I know it's on when I sync Movie Strips in one point, I scrub to a different point and they don't match there.
I also know the issue is on, when I do some cuts, only to realize after rendering that my editing decisions were completely distorted and the cuts are not where I wanted them to be.
I know it's on when the original and aligned audio doesn't match up with the video, after 2 minutes into the footage.
Another sign of this problem happening is that 2 sources that started in sync don't end in sync - one is still "in the middle" while the other is over already.
But didn't you just forget to..?
I generate 25% and sometimes 50% JPEG proxy for all the footage. And most of the time I edit using that.
I enable Freerun timecode for all the footage also.
I have A/V Sync enabled at all times.
Testing the problem
So to finally find out what is happening I have captured 4-source footage of a 25-FPS Timecode counter going from 00:00:00:00 to 00:04:00:01
The sources are:
- Screencast - Open Broadcasting Software recordng my screen and an overlay webcam, with audio (it's just silence though- but helps check for the correct framerate)
- Camcorder - recording the laptop screen with audio
- Camera - recording the laptop screen with audio
- Phone - recording the laptop screen with audio
You can download all the video files here and do your own testing:
Here's ffprobe output for all the files (omitting the redundant heading information):
Input #0, matroska,webm, from 'Screencast.mkv': Metadata: ENCODER : Lavf56.40.101 Duration: 00:04:26.83, start: 0.000000, bitrate: 11868 kb/s Stream #0:0: Video: h264 (Constrained Baseline), yuv420p, 1920x1080, SAR 1:1 DAR 16:9, 30 fps, 30 tbr, 1k tbn, 60 tbc (default) Metadata: DURATION : 00:04:26.833000000 Stream #0:1: Audio: aac (LC), 48000 Hz, stereo, fltp (default) Metadata: title : simple_aac_recording DURATION : 00:04:26.795000000
Input #0, mpeg, from 'Camcorder.MPG': Duration: 00:04:27.84, start: 0.112556, bitrate: 9530 kb/s Stream #0:0[0x1e0]: Video: mpeg2video (Main), yuv420p(tv), 720x576 [SAR 64:45 DAR 16:9], max. 9100 kb/s, 25 fps, 25 tbr, 90k tbn, 50 tbc Stream #0:1[0x80]: Audio: ac3, 48000 Hz, stereo, fltp, 256 kb/s
[mjpeg @ 0x7256a0] Changeing bps to 8 Input #0, avi, from 'Camera.AVI': Metadata: encoder : maker : NIKON model : P80 creation_time : 2008-01-01 00:00:00 Duration: 00:04:25.50, start: 0.000000, bitrate: 8455 kb/s Stream #0:0: Video: mjpeg (MJPG / 0x47504A4D), yuvj422p(pc, bt470bg/unknown/unknown), 640x480, 8388 kb/s, 30 fps, 30 tbr, 30 tbn, 30 tbc Stream #0:1: Audio: pcm_u8 ( / 0x0001), 8000 Hz, 1 channels, u8, 64 kb/s
(I remuxed this video with ffmpeg to remove the GPS location tag: ffmpeg -i input.mp4 -metadata location="" -metadata location-eng="" -acodec copy -vcodec copy output.mp4)
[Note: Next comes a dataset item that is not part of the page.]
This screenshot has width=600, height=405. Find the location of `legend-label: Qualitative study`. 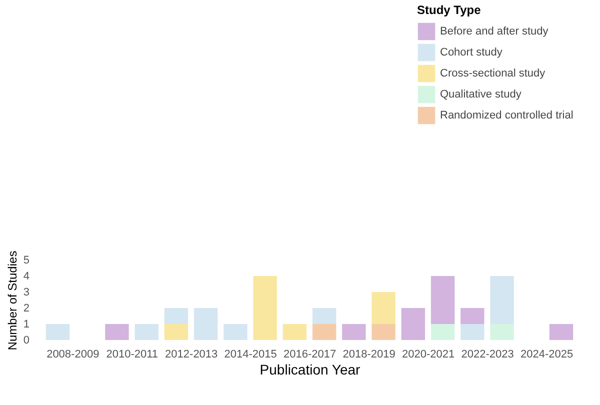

Input #0, mov,mp4,m4a,3gp,3g2,mj2, from 'Phone.mp4': Metadata: major_brand : isom minor_version : 512 compatible_brands: isomiso2avc1mp41 encoder : Lavf56.40.101 Duration: 00:04:27.26, start: 0.000000, bitrate: 15173 kb/s Stream #0:0(eng): Video: h264 (High) (avc1 / 0x31637661), yuv420p, 1920x1080, 15056 kb/s, 26.57 fps, 30 tbr, 90k tbn, 180k tbc (default) Metadata: handler_name : VideoHandler Stream #0:1(eng): Audio: aac (LC) (mp4a / 0x6134706D), 48000 Hz, stereo, fltp, 124 kb/s (default) Metadata: handler_name : SoundHandler
The issue initially expressed itself strongly.
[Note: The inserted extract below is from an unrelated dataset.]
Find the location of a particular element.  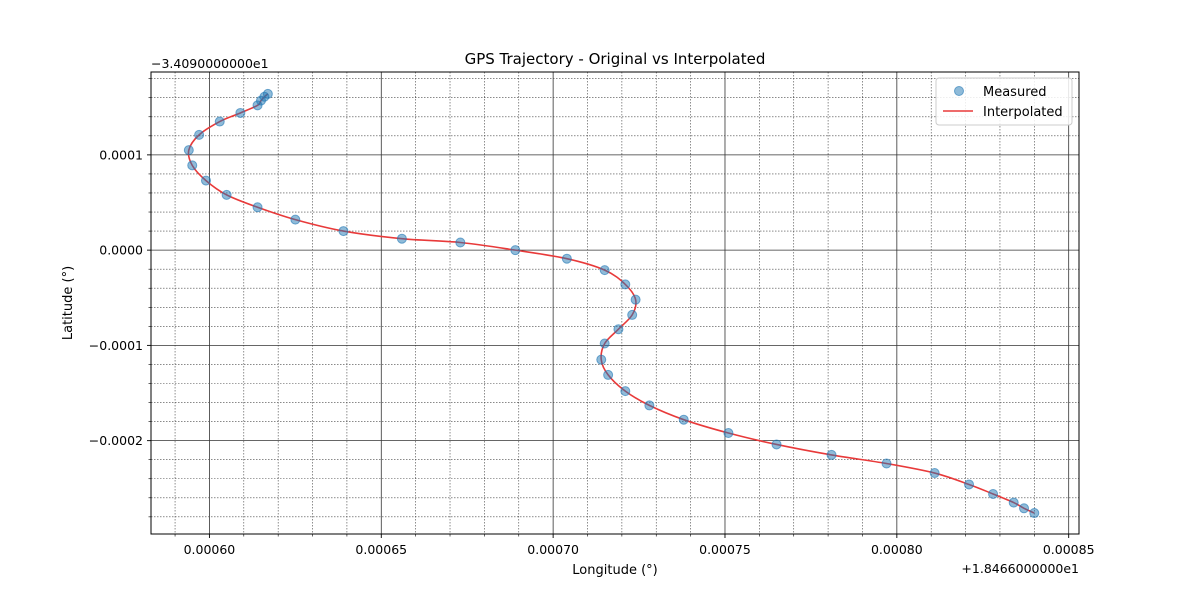

x-tick-label: 0.00065 is located at coordinates (381, 550).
I have synced the 4-camera footage, having all 4 sources match on timecode 00:00:00:10 (on frame 1 the laptop screen was obscured by my arm when I pressed the spacebar to start the timecode).
I tested with VLC and all video files contain the full footage from 00:00:00:00 to 00:04:00:01. However - the phone is never getting so far. In Blender it ends earlier. I wasn't able to correct this by importing the footage multiple times, even though VLC shows me footage that Blender never gets to. Strange.
Heres' the resulting video, edited and rendered with Blender 2.78:
Generally looks like the phone is lagging behind by about 20 seconds, the rest stays within the limits of 8 frames of desync in relation to the Blender's timecode:
I hope we can sort this out finally.